Int and Long fields take a @PackedType annotation to opt into unsigned varint or ZigZag. @ProtoType works as a fallback.

val compactFormat = PackedFormat {
    // Change default from varint to fixed byte-width
    defaultEncoding = IntPacking.FIXED
    // Register custom serializers
    serializersModule = myCustomModule
}
val bytes = compactFormat.encodeToByteArray(payload)

EncodedFormat

EncodedFormat is a StringFormat built from three composable layers.

The first is binary: PackedFormat by default, or ProtoBuf when cross-language compatibility matters. The second is an optional PayloadTransform that manipulates the bytes after serialization. CompactZeros strips leading zeros, Checksum appends an integrity check, and custom transforms cover encryption or error correction; chain them with PayloadTransform.then.

A text codec finishes the job. Base62 is the default; Base36, Base64, and Base85 are also available.

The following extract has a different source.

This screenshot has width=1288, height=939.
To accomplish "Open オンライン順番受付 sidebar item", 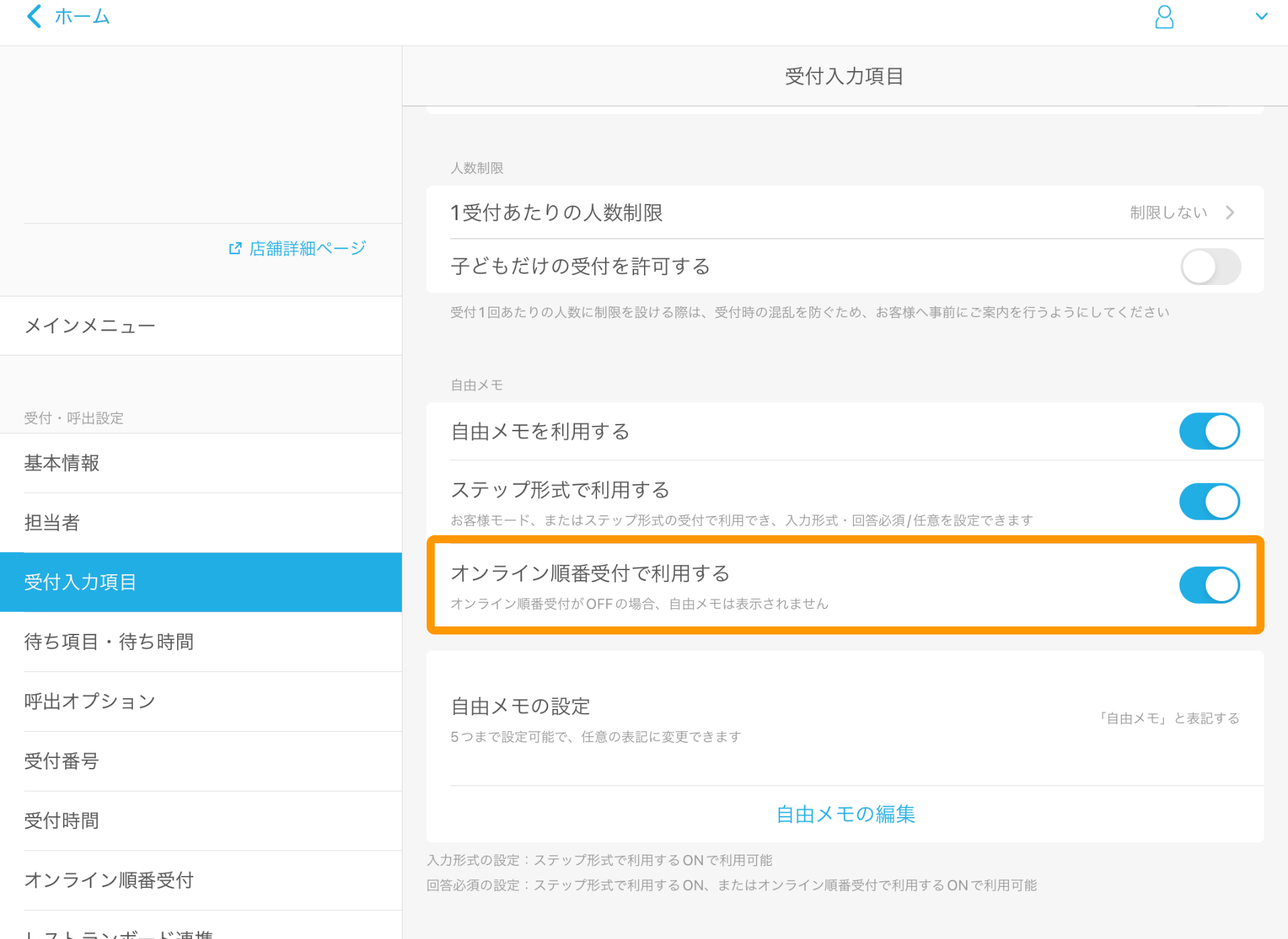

val customFormat = EncodedFormat {
    codec = Base36                  // Use Base36 instead of Base62 (for lowercase)
    checksum = Crc16                // Convenience shorthand for transform = Crc16.asTransform()
    binaryFormat = ProtoBuf         // Use ProtoBuf instead of PackedFormat
}

val token = customFormat.encodeToString(payload)

// Chain transforms: strip leading zeros, then append checksum
val withBoth = EncodedFormat {
    transform = CompactZeros.then(Crc16.asTransform())
}

Base Encoders

All four codecs are usable on their own and accept custom alphabets.

Base62 and Base36 use fixed-block encoding for predictable, unpadded output in a strictly alpha-numeric alphabet (with or without upper-case). Base85 is denser: four bytes in, five characters out. Base64 and Base64Url are RFC 4648 compatible.

Encoding "any byte data" (13 bytes):

Codec Output Length Alphabet
Base62 2BVj6VHhfNlsGmoMQF 18 [0-9A-Za-z]
Base36 0ksef5o4kvegb70nre15t 21 [0-9a-z]
Base64 YW55IGJ5dGUgZGF0YQ== 20 [0-9A-Za-z+/=]
Base85 @;^?5@X3',+Cno&@/ 17 ASCII 33–117

Extensions

Any byte transformation can be wrapped as a PayloadTransform. Two worked examples live in the jvmTest source: an encryption transform built on BouncyCastle, and an error-correction transform on zxing that recovers from simulated byte corruption.